### What this task involves:
Recast the lines from the start of the items through the line that contains "The width and height of the screenshot is (1240, 668)." as a Markdown table with the columns Row and Line, numbering each line and omitting blank lines.

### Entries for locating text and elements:
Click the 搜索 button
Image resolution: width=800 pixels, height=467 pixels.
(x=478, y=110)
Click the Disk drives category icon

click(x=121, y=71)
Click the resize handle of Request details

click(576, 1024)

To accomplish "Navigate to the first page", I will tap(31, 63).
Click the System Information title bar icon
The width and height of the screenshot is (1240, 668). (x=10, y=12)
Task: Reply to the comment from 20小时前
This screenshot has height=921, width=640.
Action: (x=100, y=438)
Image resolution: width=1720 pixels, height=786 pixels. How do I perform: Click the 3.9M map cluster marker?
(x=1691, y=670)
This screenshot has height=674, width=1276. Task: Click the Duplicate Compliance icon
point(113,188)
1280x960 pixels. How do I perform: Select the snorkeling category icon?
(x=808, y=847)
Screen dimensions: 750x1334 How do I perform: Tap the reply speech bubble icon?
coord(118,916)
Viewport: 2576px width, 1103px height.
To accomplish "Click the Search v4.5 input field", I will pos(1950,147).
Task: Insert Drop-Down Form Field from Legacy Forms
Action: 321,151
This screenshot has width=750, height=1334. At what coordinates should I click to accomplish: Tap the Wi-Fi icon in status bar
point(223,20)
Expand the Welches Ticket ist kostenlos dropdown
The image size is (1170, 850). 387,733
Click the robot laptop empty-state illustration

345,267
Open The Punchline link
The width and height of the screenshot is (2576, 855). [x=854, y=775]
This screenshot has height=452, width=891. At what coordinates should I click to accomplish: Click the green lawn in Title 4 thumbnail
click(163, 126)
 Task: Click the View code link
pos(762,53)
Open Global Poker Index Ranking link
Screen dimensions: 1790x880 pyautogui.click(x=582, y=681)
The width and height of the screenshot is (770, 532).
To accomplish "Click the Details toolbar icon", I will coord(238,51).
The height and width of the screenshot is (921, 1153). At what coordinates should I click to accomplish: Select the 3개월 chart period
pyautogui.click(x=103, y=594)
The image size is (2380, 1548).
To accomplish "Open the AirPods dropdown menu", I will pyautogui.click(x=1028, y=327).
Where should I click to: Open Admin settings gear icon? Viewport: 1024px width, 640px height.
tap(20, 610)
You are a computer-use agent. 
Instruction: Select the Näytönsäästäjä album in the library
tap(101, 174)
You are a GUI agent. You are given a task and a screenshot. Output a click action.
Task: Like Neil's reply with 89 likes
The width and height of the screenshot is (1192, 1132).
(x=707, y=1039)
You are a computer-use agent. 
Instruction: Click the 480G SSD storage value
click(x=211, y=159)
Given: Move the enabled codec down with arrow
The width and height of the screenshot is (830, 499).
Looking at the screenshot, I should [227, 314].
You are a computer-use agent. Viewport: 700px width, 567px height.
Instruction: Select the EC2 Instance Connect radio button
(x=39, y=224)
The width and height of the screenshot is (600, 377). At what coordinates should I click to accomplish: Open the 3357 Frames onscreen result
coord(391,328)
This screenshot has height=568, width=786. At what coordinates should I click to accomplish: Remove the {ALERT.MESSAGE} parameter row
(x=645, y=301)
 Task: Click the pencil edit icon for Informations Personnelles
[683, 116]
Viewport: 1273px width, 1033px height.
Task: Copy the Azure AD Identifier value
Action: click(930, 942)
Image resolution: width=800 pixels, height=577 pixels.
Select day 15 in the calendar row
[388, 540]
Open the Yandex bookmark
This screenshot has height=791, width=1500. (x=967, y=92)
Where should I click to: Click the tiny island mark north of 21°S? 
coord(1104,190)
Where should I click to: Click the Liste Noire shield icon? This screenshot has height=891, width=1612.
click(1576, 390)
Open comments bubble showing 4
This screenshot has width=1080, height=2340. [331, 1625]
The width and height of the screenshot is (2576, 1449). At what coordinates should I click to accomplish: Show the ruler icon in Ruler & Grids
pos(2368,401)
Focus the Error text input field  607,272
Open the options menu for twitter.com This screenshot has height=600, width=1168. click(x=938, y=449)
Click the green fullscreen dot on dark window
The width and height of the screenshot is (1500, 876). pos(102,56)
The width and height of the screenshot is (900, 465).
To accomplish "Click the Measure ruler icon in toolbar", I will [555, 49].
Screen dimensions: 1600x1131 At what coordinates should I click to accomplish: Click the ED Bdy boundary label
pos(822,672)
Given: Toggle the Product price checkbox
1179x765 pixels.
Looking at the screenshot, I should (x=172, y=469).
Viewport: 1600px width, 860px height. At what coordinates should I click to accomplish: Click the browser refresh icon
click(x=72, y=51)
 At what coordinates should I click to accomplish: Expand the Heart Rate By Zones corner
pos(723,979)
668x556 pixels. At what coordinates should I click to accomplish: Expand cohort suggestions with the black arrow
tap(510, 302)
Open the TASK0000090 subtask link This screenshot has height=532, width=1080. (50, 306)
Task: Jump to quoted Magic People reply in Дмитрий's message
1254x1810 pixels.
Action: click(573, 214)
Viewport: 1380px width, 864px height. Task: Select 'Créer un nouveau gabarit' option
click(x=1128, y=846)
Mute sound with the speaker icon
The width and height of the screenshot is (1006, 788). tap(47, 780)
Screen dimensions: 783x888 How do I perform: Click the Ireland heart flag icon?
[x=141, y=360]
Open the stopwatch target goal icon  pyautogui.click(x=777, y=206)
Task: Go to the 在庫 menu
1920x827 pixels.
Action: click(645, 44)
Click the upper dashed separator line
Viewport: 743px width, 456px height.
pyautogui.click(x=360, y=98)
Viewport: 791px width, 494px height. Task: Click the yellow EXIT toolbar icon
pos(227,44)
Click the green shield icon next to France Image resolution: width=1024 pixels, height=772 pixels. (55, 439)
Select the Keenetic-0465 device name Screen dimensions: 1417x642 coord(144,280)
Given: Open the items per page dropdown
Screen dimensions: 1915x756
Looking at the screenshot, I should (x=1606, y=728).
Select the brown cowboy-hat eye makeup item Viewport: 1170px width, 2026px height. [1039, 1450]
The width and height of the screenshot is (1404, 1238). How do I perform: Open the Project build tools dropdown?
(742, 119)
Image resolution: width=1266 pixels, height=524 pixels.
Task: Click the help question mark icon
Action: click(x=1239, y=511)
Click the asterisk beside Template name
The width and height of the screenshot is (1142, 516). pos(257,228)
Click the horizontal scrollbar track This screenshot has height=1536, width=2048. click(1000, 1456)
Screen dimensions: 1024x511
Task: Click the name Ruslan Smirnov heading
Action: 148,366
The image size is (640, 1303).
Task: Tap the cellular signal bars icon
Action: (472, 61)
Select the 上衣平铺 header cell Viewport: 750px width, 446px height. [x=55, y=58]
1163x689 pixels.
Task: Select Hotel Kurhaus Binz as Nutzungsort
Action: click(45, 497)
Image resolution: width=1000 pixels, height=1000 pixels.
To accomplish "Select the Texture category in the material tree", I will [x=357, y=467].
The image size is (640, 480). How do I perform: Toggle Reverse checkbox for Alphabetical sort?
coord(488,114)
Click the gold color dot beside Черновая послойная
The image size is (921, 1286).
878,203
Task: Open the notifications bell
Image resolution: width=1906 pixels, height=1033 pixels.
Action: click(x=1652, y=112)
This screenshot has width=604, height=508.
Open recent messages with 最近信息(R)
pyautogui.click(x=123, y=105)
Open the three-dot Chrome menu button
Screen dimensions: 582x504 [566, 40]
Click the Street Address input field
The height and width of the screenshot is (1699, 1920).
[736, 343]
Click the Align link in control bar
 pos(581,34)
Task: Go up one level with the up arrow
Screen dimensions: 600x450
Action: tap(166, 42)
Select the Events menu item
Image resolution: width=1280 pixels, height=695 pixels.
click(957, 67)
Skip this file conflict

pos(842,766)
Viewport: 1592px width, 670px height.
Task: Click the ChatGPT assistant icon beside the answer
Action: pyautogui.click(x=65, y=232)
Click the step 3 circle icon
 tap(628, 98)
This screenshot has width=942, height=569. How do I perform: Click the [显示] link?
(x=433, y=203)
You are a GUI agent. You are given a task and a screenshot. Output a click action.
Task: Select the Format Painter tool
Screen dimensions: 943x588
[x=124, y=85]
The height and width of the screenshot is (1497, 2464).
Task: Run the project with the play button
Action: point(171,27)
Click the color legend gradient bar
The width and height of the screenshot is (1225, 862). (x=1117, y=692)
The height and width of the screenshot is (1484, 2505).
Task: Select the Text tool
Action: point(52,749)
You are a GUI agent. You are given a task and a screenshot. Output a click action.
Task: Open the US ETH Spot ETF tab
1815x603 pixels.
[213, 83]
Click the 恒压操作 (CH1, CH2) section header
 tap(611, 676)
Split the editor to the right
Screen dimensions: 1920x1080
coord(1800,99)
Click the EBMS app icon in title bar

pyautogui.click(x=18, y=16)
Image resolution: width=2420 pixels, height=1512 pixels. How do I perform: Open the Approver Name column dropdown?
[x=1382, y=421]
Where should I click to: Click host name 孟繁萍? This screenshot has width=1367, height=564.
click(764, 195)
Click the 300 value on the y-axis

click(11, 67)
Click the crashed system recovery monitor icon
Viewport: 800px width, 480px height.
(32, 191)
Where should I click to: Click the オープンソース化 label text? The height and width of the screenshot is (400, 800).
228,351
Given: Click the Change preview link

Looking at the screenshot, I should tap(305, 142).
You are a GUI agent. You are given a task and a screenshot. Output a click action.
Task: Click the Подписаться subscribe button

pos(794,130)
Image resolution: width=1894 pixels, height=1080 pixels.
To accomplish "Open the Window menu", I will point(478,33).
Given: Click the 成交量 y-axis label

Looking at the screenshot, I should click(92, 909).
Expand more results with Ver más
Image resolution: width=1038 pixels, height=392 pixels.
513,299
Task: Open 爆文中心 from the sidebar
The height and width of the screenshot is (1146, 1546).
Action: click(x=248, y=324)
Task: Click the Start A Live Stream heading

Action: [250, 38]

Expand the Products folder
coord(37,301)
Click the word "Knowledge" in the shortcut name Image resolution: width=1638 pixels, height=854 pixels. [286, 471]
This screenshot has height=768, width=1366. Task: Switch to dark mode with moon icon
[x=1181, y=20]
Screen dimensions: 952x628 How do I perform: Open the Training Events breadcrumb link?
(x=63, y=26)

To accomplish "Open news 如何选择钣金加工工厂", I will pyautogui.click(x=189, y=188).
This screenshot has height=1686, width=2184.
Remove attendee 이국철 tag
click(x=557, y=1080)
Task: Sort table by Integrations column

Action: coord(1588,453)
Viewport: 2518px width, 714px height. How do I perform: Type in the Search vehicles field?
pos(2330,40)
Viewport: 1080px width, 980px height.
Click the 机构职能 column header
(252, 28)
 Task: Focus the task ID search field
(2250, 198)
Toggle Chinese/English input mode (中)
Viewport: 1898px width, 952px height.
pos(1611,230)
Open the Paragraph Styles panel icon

### The answer:
| Row | Line |
|---|---|
| 1 | Click the 搜索 button |
| 2 | Image resolution: width=800 pixels, height=467 pixels. |
| 3 | (x=478, y=110) |
| 4 | Click the Disk drives category icon |
| 5 | click(x=121, y=71) |
| 6 | Click the resize handle of Request details |
| 7 | click(576, 1024) |
| 8 | To accomplish "Navigate to the first page", I will tap(31, 63). |
| 9 | Click the System Information title bar icon |
| 10 | The width and height of the screenshot is (1240, 668). (x=10, y=12) |